Zinni menoleh ketika seorang siswi berbicara padanya. Cewek yang sering Zinni lihat di taman di lain kesempatan.
Dengan menggendong polybag hitam di tangan, siswi itu menghampiri. Meletakkan barang bawaannya tadi dekat tumpukan tanah, kompos, bibit tanaman, dan beberapa peralatan berkebun.
“Gue, Sia,” ujarnya menjulurkan tangan. Sedetik kemudian dia menarik tangannya lagi yang dibalut sarung tangan, “sorry tangan gue kotor. Kali ini tugas tema tanaman ya?”
“Iya. Aku, Zinni,” balasnya canggung. “Nggak papa’kan kalo aku ngikutin kegiatan kalian?”
“Heum.”
Dahi Sia berlipat dua memperhatikan Zinni. Seakan kapalanya sedang berpikir dengan bola mata bergerak mengingat sesuatu.
“Nama lo bagus,” katanya setelah terdiam cukup lama. Tilikan netranya jatuh pada badge nama di seragam Zinni.
“Makasih.”
“Gue saranin ambil gambar bunga yang ada di ujung itu.”
“Kenapa?”
“Zinnia Elegans. Itu nama bunganya, sama kaya nama lo.”

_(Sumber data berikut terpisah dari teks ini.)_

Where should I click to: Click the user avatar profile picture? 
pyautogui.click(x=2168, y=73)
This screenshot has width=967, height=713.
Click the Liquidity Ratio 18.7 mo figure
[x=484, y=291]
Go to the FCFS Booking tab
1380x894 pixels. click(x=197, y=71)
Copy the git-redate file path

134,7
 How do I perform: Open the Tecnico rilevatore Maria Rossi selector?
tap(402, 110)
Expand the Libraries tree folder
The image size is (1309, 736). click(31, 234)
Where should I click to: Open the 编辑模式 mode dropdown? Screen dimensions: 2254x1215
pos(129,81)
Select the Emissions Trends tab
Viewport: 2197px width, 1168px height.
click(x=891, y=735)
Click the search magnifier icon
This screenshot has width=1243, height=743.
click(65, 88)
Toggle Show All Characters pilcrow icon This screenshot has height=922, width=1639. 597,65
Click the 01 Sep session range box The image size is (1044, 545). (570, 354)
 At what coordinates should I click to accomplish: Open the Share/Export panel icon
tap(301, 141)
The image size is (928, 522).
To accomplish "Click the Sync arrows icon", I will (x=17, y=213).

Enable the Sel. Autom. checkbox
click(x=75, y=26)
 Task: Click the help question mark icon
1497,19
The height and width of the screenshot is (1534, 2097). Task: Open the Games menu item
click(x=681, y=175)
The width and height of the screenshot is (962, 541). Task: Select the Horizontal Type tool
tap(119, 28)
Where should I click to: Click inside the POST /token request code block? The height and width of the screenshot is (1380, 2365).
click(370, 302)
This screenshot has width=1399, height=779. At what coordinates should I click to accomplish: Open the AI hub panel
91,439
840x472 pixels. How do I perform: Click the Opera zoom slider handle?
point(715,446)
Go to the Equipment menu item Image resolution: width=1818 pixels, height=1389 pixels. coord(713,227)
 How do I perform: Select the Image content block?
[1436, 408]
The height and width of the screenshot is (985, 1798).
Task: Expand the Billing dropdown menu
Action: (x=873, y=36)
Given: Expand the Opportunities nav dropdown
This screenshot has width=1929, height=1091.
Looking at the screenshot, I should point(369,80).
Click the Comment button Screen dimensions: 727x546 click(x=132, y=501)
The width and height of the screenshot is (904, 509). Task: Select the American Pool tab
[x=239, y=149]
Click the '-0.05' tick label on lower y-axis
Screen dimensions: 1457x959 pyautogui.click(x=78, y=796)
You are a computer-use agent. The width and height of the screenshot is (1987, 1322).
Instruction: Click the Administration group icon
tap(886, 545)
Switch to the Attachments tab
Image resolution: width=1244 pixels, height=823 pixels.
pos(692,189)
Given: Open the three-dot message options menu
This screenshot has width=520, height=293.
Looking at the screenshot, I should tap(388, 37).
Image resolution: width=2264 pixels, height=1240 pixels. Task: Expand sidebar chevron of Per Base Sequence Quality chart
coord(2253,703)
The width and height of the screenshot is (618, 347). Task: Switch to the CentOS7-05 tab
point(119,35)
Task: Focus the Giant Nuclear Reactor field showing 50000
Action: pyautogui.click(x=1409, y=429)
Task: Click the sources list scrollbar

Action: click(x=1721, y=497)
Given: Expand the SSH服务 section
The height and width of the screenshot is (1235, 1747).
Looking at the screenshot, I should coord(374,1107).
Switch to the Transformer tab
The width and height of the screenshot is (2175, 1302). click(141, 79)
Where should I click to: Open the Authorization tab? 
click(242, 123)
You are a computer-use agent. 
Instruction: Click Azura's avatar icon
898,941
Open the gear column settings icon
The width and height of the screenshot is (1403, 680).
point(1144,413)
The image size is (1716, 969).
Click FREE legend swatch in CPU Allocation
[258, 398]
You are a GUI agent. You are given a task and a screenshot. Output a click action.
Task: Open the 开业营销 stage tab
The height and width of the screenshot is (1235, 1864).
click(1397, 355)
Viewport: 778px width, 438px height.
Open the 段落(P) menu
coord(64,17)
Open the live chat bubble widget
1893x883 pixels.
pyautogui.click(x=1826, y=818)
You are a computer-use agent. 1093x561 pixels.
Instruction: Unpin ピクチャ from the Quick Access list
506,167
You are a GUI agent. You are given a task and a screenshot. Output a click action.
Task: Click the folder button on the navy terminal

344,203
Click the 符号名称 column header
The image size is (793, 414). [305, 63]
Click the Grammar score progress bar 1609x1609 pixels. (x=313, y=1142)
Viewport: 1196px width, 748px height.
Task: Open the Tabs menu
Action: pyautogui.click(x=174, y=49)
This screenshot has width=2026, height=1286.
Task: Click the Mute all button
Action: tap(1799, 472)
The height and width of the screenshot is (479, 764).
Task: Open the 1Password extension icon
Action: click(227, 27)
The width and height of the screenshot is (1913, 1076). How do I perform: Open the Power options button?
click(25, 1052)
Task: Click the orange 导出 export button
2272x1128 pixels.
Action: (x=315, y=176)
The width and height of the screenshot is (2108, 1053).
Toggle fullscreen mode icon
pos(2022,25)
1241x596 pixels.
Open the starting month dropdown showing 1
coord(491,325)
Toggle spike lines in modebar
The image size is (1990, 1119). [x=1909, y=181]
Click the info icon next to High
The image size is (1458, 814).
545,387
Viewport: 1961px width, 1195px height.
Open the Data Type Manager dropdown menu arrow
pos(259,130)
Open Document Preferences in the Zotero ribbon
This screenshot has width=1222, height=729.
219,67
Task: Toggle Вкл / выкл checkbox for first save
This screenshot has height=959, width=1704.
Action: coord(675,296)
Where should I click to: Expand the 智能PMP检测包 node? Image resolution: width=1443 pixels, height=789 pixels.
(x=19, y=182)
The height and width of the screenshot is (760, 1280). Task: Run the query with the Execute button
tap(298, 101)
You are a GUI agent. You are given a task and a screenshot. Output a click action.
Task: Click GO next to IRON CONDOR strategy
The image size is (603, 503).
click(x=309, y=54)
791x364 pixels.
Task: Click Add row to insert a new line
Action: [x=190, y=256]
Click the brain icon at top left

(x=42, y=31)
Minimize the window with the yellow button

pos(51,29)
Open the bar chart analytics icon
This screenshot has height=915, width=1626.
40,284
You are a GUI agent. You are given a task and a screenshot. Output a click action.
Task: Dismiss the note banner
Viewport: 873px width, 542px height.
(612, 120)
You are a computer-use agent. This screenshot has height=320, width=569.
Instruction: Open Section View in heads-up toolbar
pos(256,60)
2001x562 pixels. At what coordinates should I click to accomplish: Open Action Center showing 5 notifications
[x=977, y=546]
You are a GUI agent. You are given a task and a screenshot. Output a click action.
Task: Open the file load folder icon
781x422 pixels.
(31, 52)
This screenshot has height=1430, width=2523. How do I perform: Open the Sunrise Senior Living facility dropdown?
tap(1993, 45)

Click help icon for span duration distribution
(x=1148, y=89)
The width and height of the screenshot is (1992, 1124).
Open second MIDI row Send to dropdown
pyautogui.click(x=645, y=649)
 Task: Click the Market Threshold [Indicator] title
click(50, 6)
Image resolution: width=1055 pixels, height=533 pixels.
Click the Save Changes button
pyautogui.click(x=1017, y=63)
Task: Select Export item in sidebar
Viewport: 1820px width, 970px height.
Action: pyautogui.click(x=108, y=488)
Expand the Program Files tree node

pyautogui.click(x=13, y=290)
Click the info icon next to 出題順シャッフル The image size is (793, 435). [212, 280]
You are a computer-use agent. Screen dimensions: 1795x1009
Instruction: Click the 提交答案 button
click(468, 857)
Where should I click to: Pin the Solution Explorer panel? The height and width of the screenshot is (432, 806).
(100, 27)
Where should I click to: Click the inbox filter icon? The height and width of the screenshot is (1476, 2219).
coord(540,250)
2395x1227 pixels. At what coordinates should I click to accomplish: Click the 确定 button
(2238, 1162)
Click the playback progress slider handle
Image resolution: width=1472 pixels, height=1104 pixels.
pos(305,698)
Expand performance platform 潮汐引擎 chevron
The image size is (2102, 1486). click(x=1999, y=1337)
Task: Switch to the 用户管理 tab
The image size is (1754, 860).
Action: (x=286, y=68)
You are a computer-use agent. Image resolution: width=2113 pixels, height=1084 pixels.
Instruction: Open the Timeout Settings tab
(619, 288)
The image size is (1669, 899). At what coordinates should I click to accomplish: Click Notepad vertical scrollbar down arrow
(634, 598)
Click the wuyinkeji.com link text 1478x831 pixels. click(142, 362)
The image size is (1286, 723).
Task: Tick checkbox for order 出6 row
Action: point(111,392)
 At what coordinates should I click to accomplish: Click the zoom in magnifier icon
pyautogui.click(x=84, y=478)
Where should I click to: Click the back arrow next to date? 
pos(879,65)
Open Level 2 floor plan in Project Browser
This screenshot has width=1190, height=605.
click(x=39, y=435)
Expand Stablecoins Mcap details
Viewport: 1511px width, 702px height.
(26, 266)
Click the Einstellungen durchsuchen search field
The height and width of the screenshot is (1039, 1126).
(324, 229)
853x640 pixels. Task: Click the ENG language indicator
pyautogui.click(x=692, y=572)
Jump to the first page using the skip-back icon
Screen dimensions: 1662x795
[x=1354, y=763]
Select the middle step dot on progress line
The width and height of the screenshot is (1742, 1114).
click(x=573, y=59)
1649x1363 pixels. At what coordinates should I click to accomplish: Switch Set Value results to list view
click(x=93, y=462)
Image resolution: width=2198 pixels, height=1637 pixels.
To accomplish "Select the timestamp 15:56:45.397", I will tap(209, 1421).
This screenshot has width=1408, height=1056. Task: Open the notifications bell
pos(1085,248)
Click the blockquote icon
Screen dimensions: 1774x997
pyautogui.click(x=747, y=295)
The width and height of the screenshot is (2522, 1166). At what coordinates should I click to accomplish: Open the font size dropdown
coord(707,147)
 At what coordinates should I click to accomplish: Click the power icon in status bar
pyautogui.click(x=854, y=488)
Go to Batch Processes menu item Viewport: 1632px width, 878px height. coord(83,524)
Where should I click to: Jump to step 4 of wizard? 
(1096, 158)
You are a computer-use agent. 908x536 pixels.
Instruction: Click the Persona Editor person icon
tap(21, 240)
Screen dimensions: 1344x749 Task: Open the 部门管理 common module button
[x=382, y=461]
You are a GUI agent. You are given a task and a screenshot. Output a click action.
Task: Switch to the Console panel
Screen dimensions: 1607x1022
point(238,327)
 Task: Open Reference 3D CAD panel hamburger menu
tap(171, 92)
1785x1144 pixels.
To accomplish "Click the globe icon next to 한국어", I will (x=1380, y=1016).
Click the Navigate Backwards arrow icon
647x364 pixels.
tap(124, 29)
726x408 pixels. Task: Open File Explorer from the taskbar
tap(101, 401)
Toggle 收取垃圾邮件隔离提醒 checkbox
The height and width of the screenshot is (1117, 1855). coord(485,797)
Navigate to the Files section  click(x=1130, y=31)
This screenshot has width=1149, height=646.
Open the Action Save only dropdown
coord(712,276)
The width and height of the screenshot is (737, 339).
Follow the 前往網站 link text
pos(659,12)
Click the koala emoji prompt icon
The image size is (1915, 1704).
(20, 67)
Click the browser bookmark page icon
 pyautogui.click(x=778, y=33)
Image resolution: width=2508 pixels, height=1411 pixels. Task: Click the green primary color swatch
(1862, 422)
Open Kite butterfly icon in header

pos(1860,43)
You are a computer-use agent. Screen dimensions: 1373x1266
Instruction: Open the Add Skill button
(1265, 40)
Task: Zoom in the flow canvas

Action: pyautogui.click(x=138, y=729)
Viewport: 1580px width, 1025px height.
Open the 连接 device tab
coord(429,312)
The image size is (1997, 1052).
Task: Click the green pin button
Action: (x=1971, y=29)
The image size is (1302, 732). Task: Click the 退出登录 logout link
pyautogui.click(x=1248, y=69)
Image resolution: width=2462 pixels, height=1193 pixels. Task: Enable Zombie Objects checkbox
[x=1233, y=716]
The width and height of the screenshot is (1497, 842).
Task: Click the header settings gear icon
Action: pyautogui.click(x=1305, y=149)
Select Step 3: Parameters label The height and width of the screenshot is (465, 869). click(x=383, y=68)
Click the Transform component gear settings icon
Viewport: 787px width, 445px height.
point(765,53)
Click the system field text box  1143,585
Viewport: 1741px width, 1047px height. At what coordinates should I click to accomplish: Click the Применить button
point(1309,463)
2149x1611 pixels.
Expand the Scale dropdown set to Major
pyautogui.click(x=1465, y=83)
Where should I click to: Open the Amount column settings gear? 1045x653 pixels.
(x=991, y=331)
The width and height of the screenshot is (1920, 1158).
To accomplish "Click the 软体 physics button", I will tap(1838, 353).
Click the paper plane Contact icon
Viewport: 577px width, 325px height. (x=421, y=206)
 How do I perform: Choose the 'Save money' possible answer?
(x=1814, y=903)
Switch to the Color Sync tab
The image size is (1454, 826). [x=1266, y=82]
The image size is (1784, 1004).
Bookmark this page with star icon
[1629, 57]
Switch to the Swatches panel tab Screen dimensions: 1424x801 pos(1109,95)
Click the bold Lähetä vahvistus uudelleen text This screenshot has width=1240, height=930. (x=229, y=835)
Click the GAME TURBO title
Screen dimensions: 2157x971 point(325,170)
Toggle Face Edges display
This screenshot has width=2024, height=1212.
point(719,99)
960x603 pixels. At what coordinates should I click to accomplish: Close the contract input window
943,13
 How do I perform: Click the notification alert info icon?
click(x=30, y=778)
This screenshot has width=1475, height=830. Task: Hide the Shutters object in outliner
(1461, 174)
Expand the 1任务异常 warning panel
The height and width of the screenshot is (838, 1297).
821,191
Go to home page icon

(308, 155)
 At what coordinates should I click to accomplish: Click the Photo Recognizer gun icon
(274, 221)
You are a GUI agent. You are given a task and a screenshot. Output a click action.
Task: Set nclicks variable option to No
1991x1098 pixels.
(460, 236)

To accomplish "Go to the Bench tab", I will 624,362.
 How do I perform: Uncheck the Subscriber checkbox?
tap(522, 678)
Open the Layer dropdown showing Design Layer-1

Ia tersenyum simpul dengan air muka berangsur berseri. Derap kecilnya menghantarkan pada deretan kembang yang ditunjuk Sia.
“Maksudnya yang ini?” tanya Zinni menyentuh salah satu kelopak bunga bercorak merah muda.
“Seratus, buat lo. Nama lainnya bunga kertas. Bunga itu banyak jenisnya, bahkan warnanya juga. Tapi di sini cuma ada beberepa aja, salah satunya itu.”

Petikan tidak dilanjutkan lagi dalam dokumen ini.